In 2021 I decided to relive the story of Șura as I would have liked her to live it, on full display for everyone to see. The first collection was called “The Dream” and it bears the memory of many women in my life with whom I would sit around talking, telling stories of their intimacies, their experiences, fortune telling in coffee, trying on party outfits, dancing, flirting, laughing, making plans, travelling. I woke up one day and lived the dream shared by the energy of kaftan-wearing women.
Our creations have a simple cut, but precisely because it is so simple, it leaves room for the woman to enrich it with her attitude, with the way she wears it. My great-grandmother worked with this philosophy, she said it was about the woman, not the dress. Șura worked in a sustainable way, using scraps and dead stock to bring her ideas to life.

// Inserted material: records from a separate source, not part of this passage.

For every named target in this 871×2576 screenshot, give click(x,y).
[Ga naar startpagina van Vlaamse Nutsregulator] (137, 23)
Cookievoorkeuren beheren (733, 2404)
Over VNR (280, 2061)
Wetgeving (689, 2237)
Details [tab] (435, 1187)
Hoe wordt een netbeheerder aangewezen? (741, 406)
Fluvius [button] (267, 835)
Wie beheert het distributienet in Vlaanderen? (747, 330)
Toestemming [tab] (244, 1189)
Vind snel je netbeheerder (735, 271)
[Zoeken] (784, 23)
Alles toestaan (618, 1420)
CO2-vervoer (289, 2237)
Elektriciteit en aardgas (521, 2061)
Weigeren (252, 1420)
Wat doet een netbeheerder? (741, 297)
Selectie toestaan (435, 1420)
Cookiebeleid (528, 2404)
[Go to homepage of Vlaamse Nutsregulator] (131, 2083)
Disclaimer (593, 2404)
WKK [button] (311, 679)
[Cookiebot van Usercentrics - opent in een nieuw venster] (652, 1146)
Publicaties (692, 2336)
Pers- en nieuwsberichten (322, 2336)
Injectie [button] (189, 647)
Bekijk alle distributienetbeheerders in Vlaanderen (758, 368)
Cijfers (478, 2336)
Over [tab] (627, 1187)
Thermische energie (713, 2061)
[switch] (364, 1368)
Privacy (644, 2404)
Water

My grandmother and my mother wore and wear her garments and accessories and I, 50 years later, relive the story, trying to put light back on what she created, honoured, and humbled by the legacy she left behind.
Șura Șușara is not a brand, it is a story. A story that writes itself, intuitively, instinctively and immersively. It is written together with the women who wear it and inspire it.
Șura has a life of its own. It has its own energy that is felt through the clothes. We bring her patterns and story to life and translate them into a contemporary visual language.